第138話 calling

 視界が徐々に明るくなっていった。腕に力を入れて体重を支え、起き上がろうとする。


 しかし、上手く起き上がれなかった。想定していたよりも多くの力が必要なことに気がついたからだ。見ると、彼女の上でフィルが丸まっているではないか。こんなふうに、何々ではないか、と書くと現場性が増すらしい。本当ではないか。

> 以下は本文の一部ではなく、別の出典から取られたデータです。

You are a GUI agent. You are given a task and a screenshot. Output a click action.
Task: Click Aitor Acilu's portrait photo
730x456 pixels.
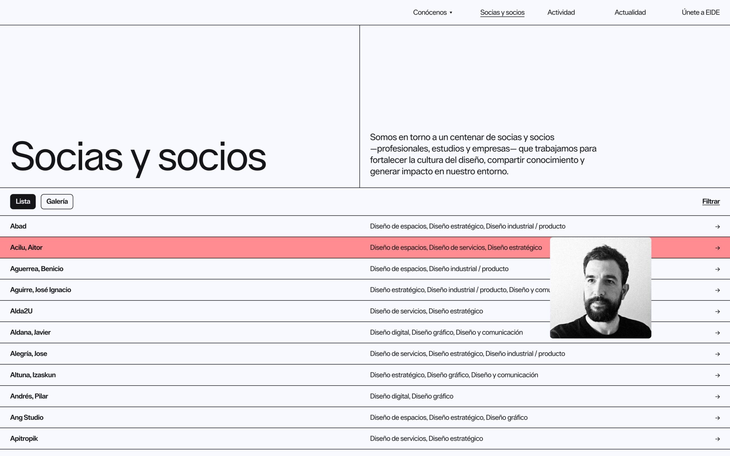click(x=600, y=288)
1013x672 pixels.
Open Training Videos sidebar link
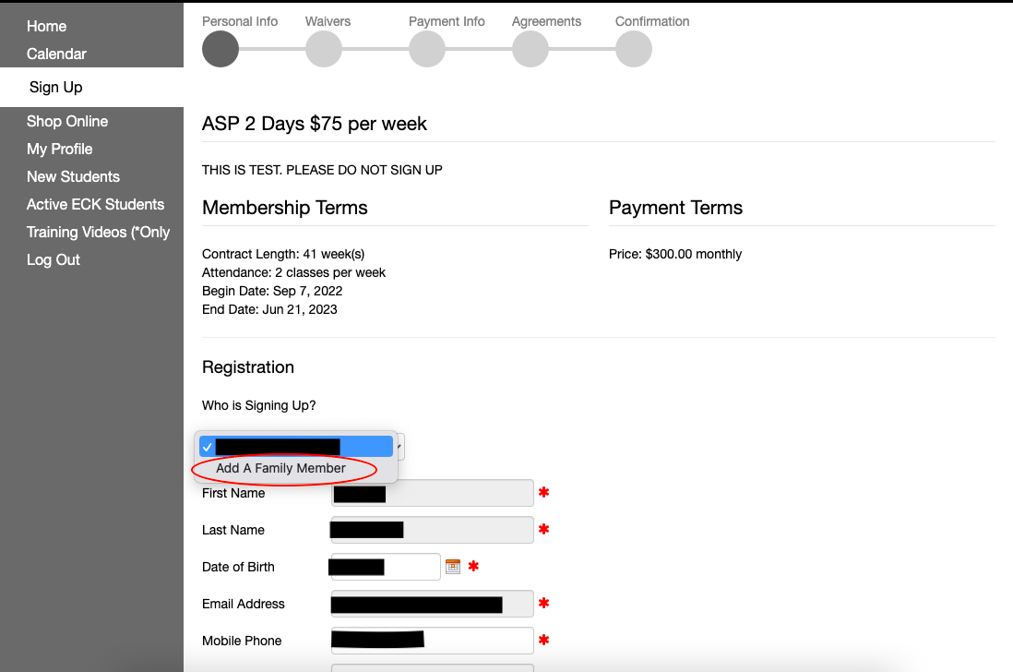coord(98,233)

 霞んでいる目をなんとか開いて、月夜はフィルの頭をそっと撫でた。彼は何の反応も示さない。たぶん本当に眠っているのだろう。


 唐突にドアが開かれる。


「朝だよ!」大きな声が形を伴って現れた。「早くしないと遅刻しちゃうよ!」


 ルゥラが部屋に飛び込んでくる。彼女は勢いを落とさずに月夜の上にダイブした。エプロンを身につけ、片手にフライ返しを持っている。フィルがサンドになった。最初からそれを狙ってダイブしたのかもしれない。

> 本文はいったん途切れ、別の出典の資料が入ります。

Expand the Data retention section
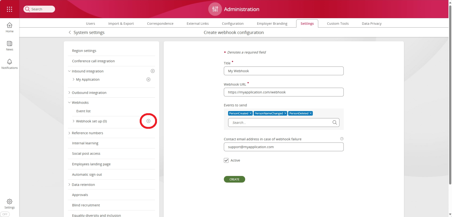 [69, 184]
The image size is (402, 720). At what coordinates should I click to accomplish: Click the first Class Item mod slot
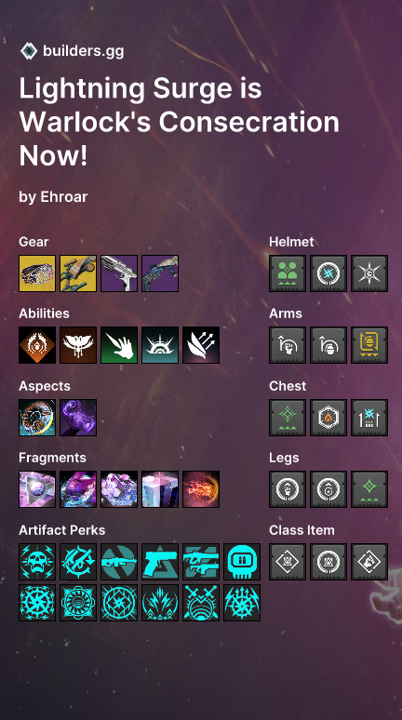click(288, 562)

「……分かった」月夜はなんとか声を出した。「今、何時?」


「自分で確認しなよ!」そう言って、ルゥラは何度か身体を弾ませる。「ご飯食べる時間なくなっちゃうよ!」


「食べなくても生きていける」


「生きていけないから! 何度も言わせないでよ!」


 枕もとに置いてある目覚まし時計を手に取ってみたが、まだ余裕のある時間だった。ただ、いつもより少々遅い。アラームが鳴ったことにも気がつかないのは珍しい、と自己分析。いや、それは自己分析ではない。単に事実を確認しただけだ。

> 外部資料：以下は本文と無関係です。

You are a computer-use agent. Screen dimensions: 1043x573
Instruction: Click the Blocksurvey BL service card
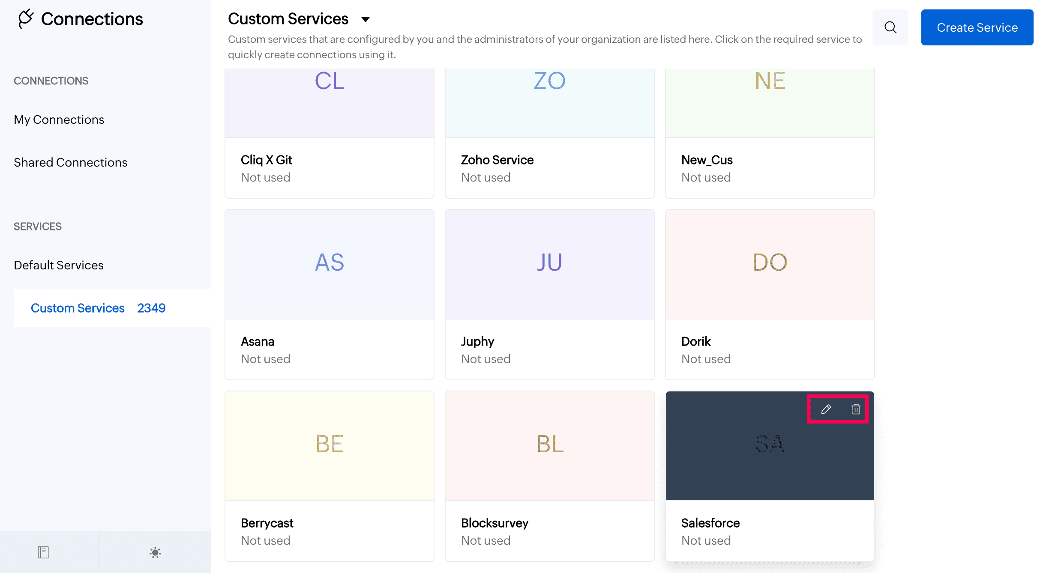pyautogui.click(x=549, y=446)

「ご飯、ここに持ってきてあげようか?」何の前触れもなく瞬時に立ち上がって、ルゥラが月夜を見下ろして言う。


「すぐに行くから、いい」


「じゃあ、早く着替えてね!」ルゥラは手を振りながら部屋を出て行く。「待ってるからね! あと五分で来なかったら、ぶっとばすからね!」


 ぶっとばされるのは困ると月夜が口にする前に、部屋のドアは閉ざされた。


 中途半端に起きかけていた身体を完全に起こす。


 自分とルゥラの間にサンドされても、フィルは何ともないような顔で眠っていた。もっとも、彼はいつも何ともないような顔をしているので、何ともなくはないのかもしれないが。


 眠りに就けなかったり、起きられなかったり、いつもと比べると体調がおかしい。


 ただし、原因は分からないままだった。


 そういう日もあるというだけだろう。